TASK OBJECTIVE — Word for word, copy the line containing "This screenshot has height=800, width=1100." and every line after it in the records below, leaving pictures out.

:: DATA TO EXAMINE

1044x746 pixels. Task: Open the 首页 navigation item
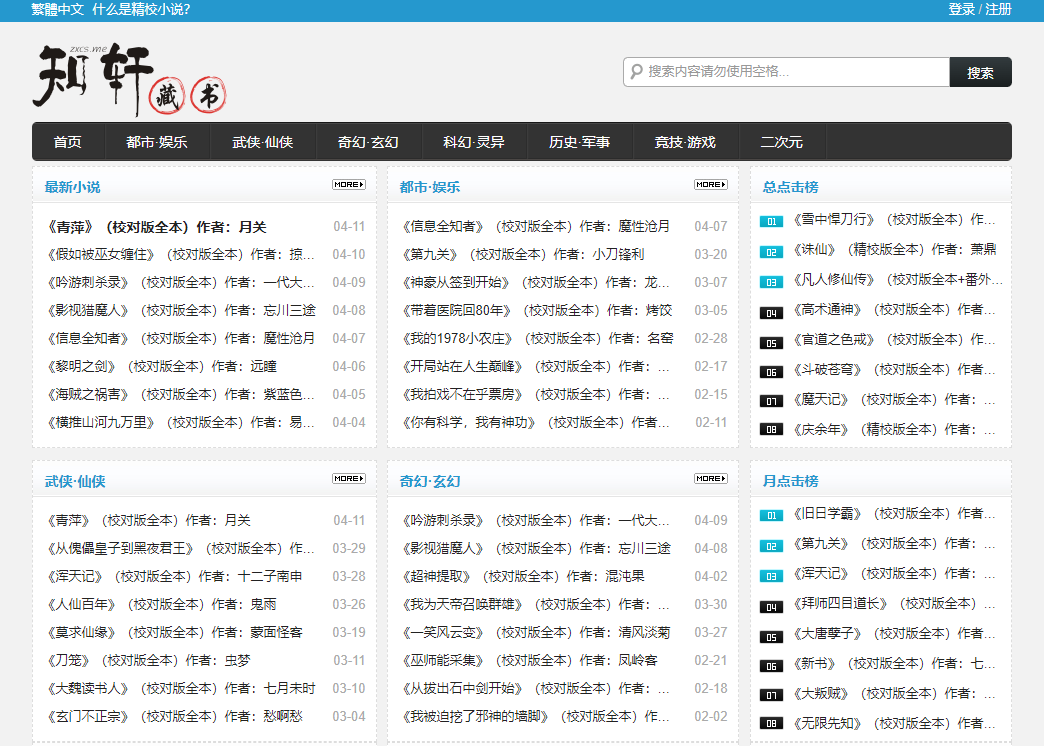tap(67, 141)
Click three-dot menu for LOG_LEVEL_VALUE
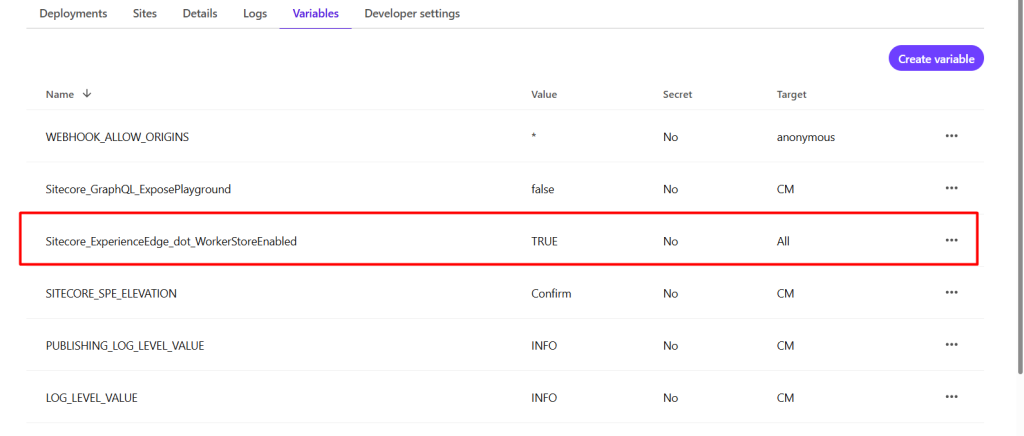This screenshot has width=1024, height=436. pyautogui.click(x=951, y=397)
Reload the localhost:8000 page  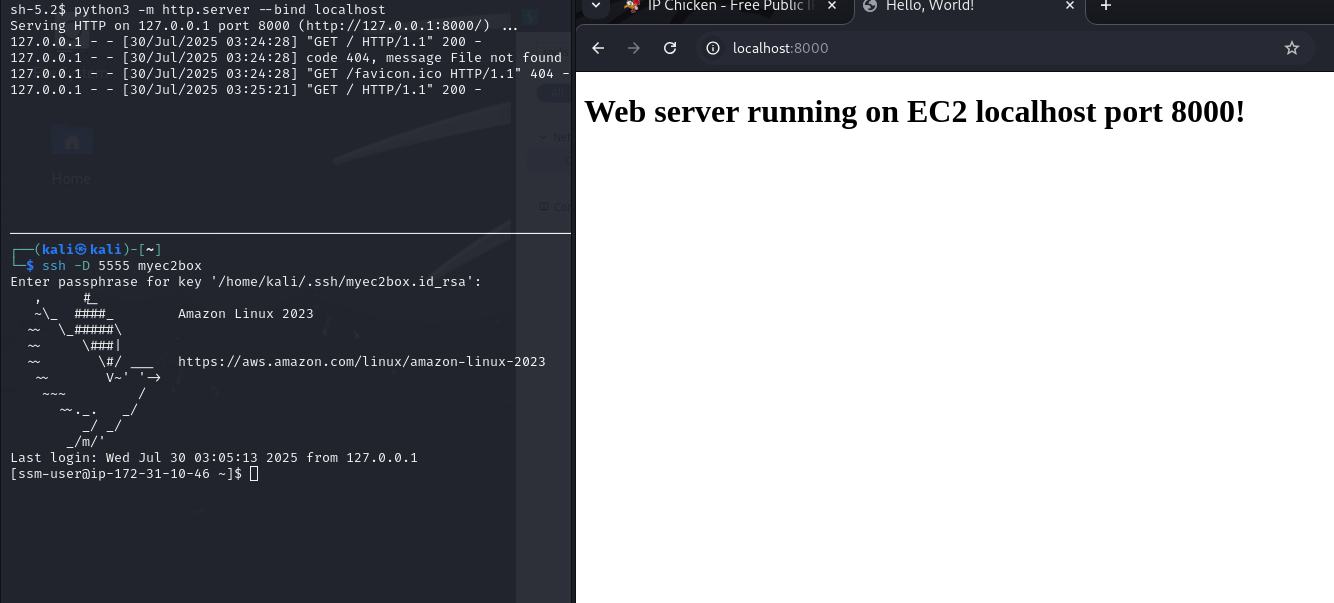point(670,48)
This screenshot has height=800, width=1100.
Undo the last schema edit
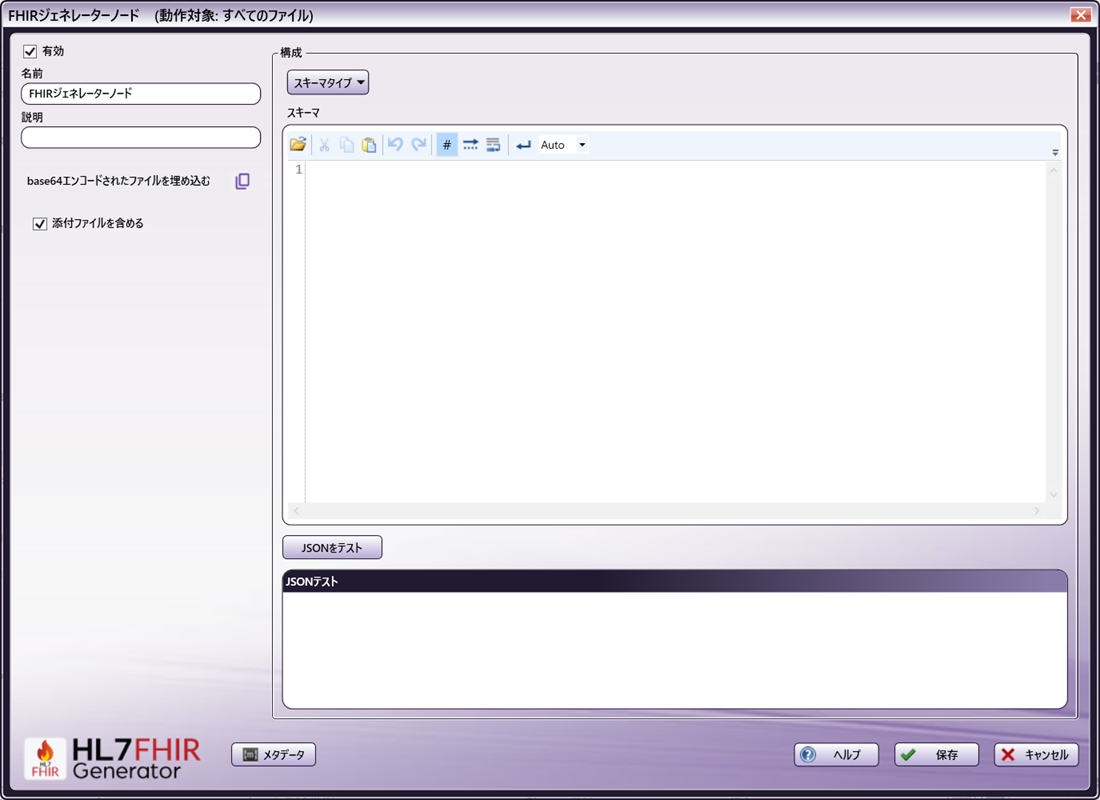coord(394,144)
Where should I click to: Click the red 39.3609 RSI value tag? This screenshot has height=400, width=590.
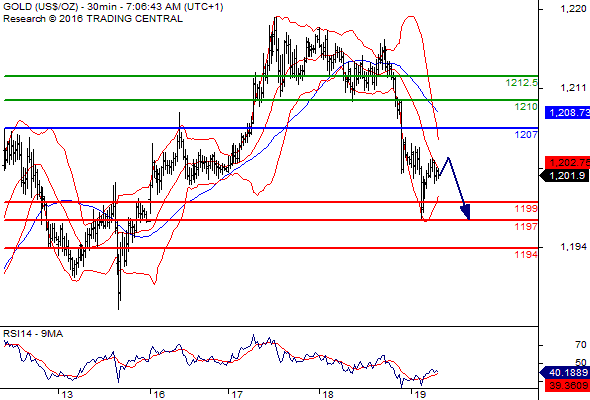click(x=567, y=385)
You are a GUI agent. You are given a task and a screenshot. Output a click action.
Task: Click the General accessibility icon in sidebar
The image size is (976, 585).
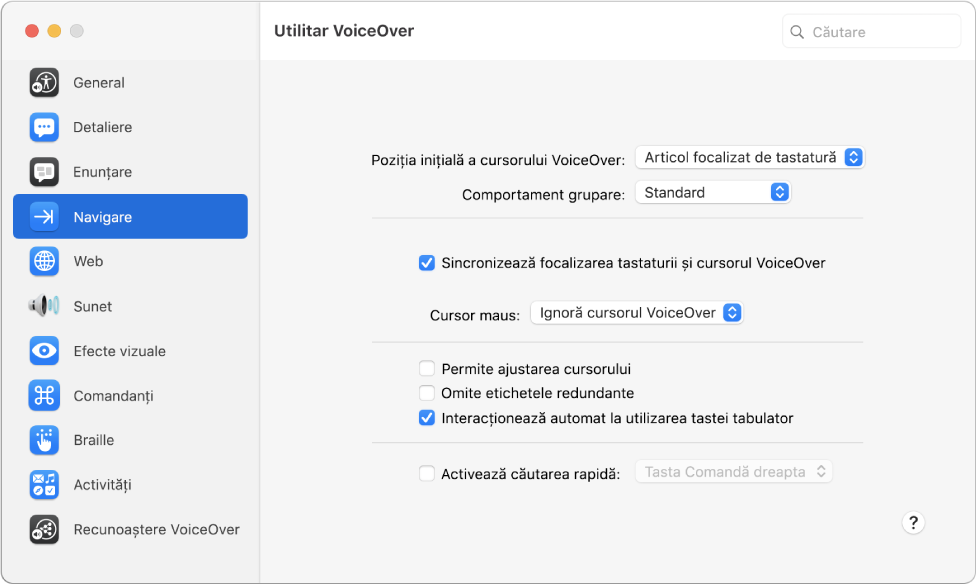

::::

RESPONSE TO THIS EXERCISE —
This screenshot has height=800, width=1100.
Undo the last schema edit
coord(394,144)
Where should I click to: Click the red 39.3609 RSI value tag? This screenshot has height=400, width=590.
click(x=567, y=385)
You are a GUI agent. You are given a task and a screenshot. Output a click action.
Task: Click the General accessibility icon in sidebar
The image size is (976, 585).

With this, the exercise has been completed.